Lopez was a recipient of a Guggenheim Fellowship in 2019. Her public commissions include those for FIAC (Foire Internationale d’Art Contemporain), Jardin des Plantes, Paris (2014); Art Public, Miami Basel, Miami (2013); The Public Art Fund, Brooklyn, New York (2000).
She has exhibited at Institute of Contemporary Art (ICA) in Philadelphia; Simon Preston Gallery, New York; Alt/Protocinema, Istanbul; Galerie Christophe Gaillard, Paris; Fondazione Trussardi, Milan; Deitch Projects, New York; MoMA, PS1, New York.
She has taught at University of California Berkeley, Yale School of Art, the School of Visual Arts, and currently heads the Sculpture division in the Fine Arts Program, at the Weitzman School of Design, University of Pennsylvania in Philadelphia.
About the Installation
The work of Swiss artist Pamela Rosenkranz takes over one of the architectural skylights and spaces of The Podium Mall. Hanging from the skylight is a light installation entitled Amazon (Sing to my Water, Sky and Leafage), and below on the wall are three light boxes shaped like monastery windows entitled Alien Blue Windows.

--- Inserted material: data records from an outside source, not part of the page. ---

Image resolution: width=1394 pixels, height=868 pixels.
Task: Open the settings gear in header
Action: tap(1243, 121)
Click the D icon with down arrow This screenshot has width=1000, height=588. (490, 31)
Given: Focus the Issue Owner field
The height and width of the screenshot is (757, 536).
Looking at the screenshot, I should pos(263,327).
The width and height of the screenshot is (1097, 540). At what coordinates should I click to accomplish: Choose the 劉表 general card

Built to echo the frame of the skylight, Amazon (Sing to my Water, Sky, and Leafage) projects pure RGB green and blue light on the walls, down through the levels under the skylight filling the Atrium with an ambient atmosphere that calls to mind the experience of light radiating through trees and plant foliage, and of the sky reflecting on the blue water of the Amazon river.
Rosenkranz’s installation presents us with a concern for the ecology of the Amazon rainforest, and for nature in general. Along with the lights, recordings of sounds of the rainforest are played in reverse. While the sound generates a soothing and relaxing background, it also simultaneously invokes the violent processes that nature is capable of.

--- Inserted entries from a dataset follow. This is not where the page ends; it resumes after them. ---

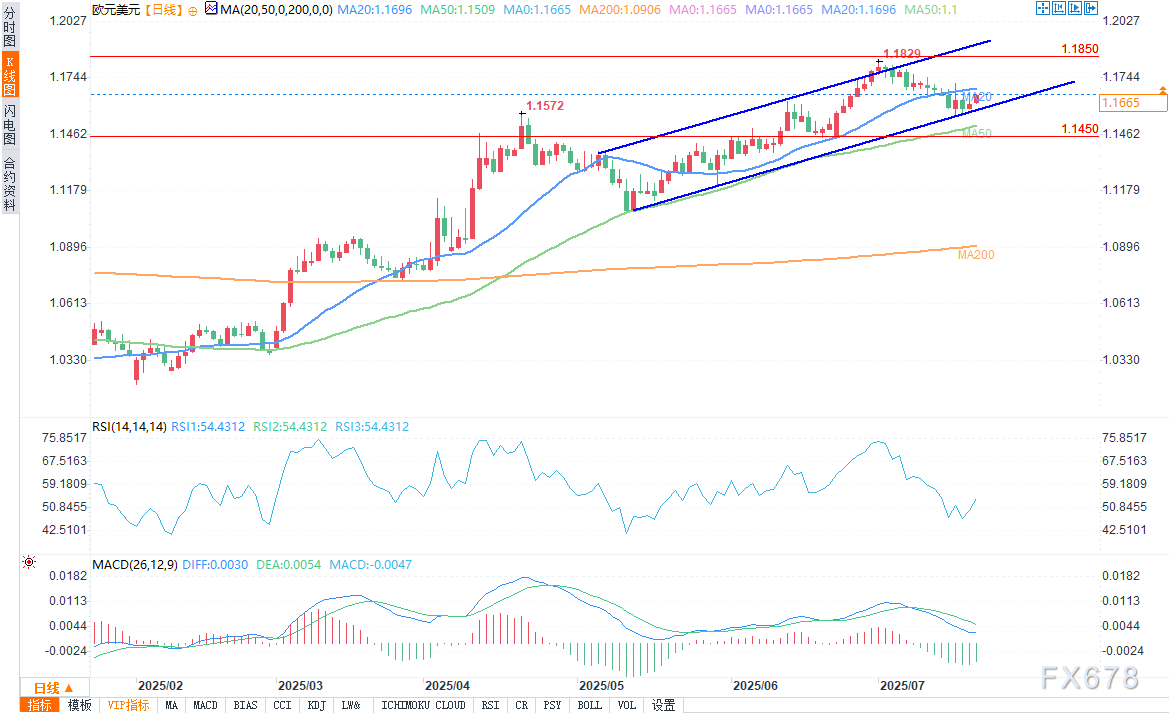The height and width of the screenshot is (713, 1169).
Task: Click the crosshair cursor icon at top right
Action: (x=1042, y=8)
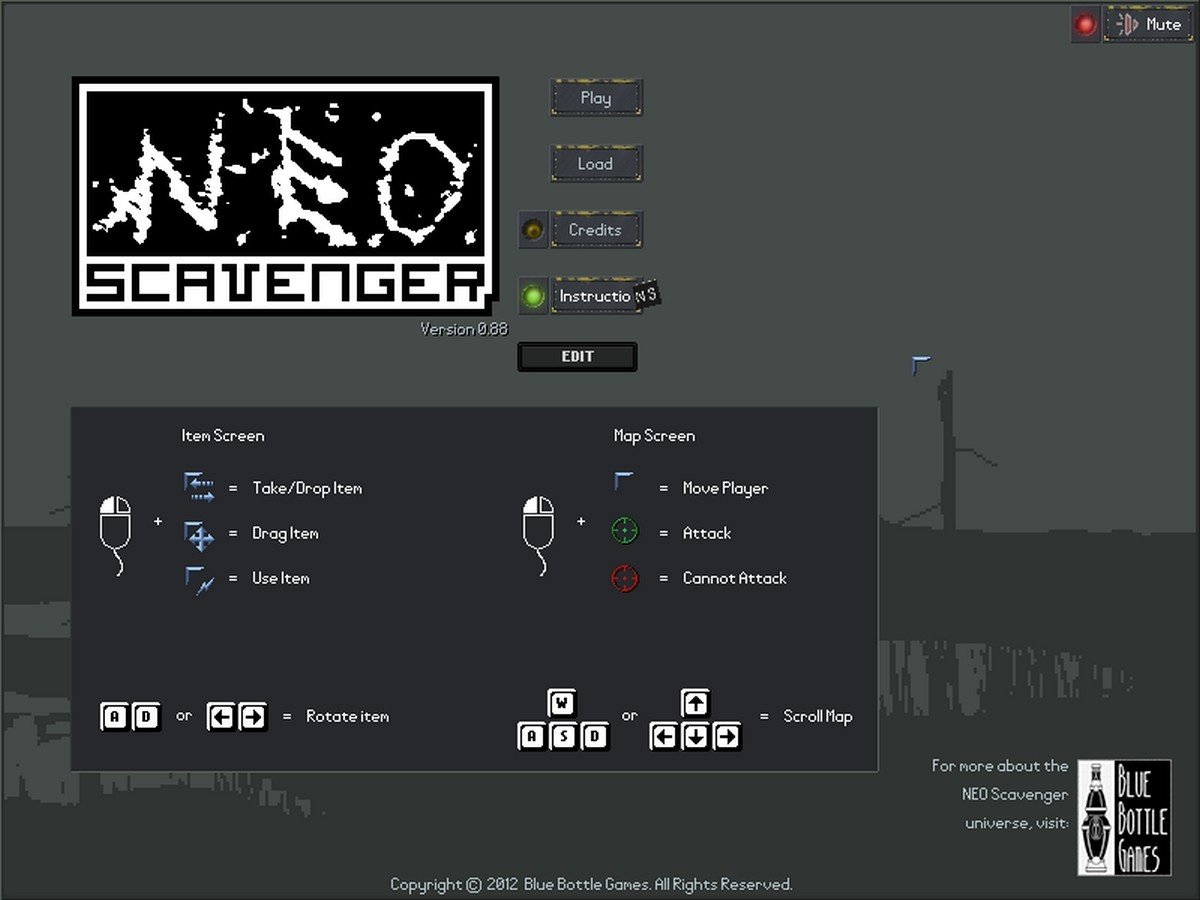The height and width of the screenshot is (900, 1200).
Task: Click the green Attack crosshair icon
Action: coord(624,533)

Below Amazon (Sing to my Water, Sky and Leafage) are Alien Blue Windows. Shaped like windows from a monastery, the artist uses the windows as metaphor for the many screens that permeate our life, sucking us into an artificial realm of an online existence. For the artist, the Amazon blue is not only that of the Amazonian jungle, but also that of Amazon, the online consumer paradise. The Amazon, is not only the lung of the world that influences the global climate, but also a more tangible presence in our lives through the gleam of a computer screen.
About the Artist
Pamela Rosenkranz (b.1979, Uri) is an artist that works across media often utilizing materials and creating experiences that allow for a sharpened perceptiveness to light, color, scent and sound. She investigates the systems by which people give meaning to the natural world, reflecting on our need to anthropomorphize and construct metaphors to navigate our lived environment. She creates conceptual, abstract sculptures, works on paper, videos, and installations, that nearly always reference the figurative by alluding to its condition as a malleable code that has been repeatedly hijacked by commercial marketing strategies and consumerism.

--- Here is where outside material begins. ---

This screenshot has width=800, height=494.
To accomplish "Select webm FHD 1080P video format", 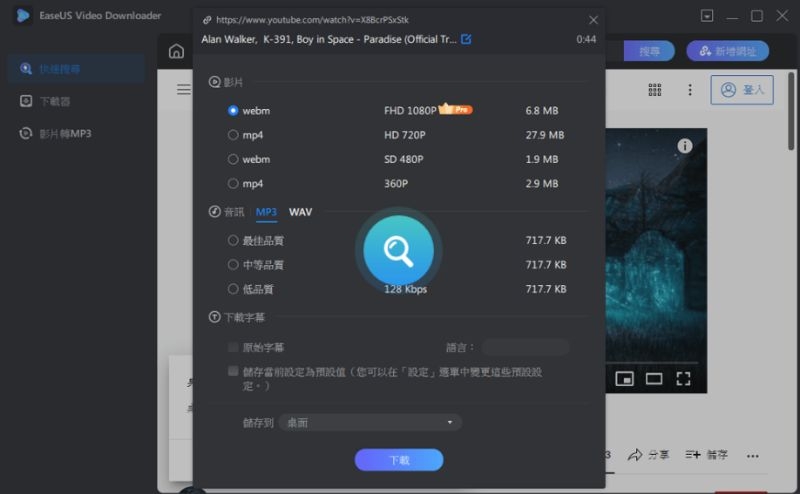I will [233, 110].
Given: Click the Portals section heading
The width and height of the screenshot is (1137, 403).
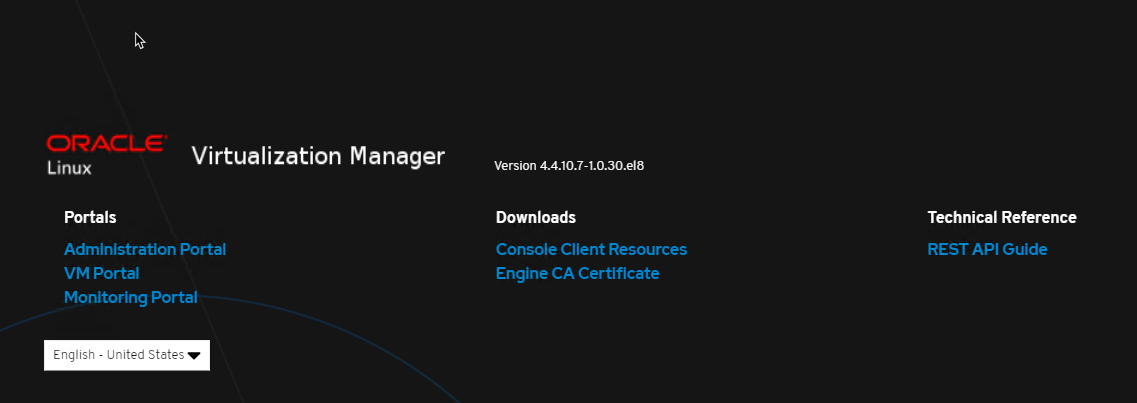Looking at the screenshot, I should (x=90, y=217).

Rosenkranz represented Switzerland at the 56th Venice Biennale in 2015 and was the first recipient of the Paul Boesch Art Prize. She has shown her work at the Sharjah Biennale (2019), the Okayama Art Summit (2019), the 15th Biennale de Lyon (2019), KreuzgangFraumünster (2018), Fondazione Prada (2017), GAMeC Bergamo (2017), Louisiana Museum of Modern Art (2017), and K21 Kunstsammlung Nordrhein-Westfalen (2017).
Her work is held in the collections of the Centre Georges-Pompidou, Paris; Louisana Museum of Modern Art; Humlebæk, Denmark; Kunsthaus Glarus; Kunsthaus Zurich; the MigrosMuseumfürGegenwartskunst; the Museum of Modern Art, New York; and the Museum of Contemporary Art, Chicago, among others.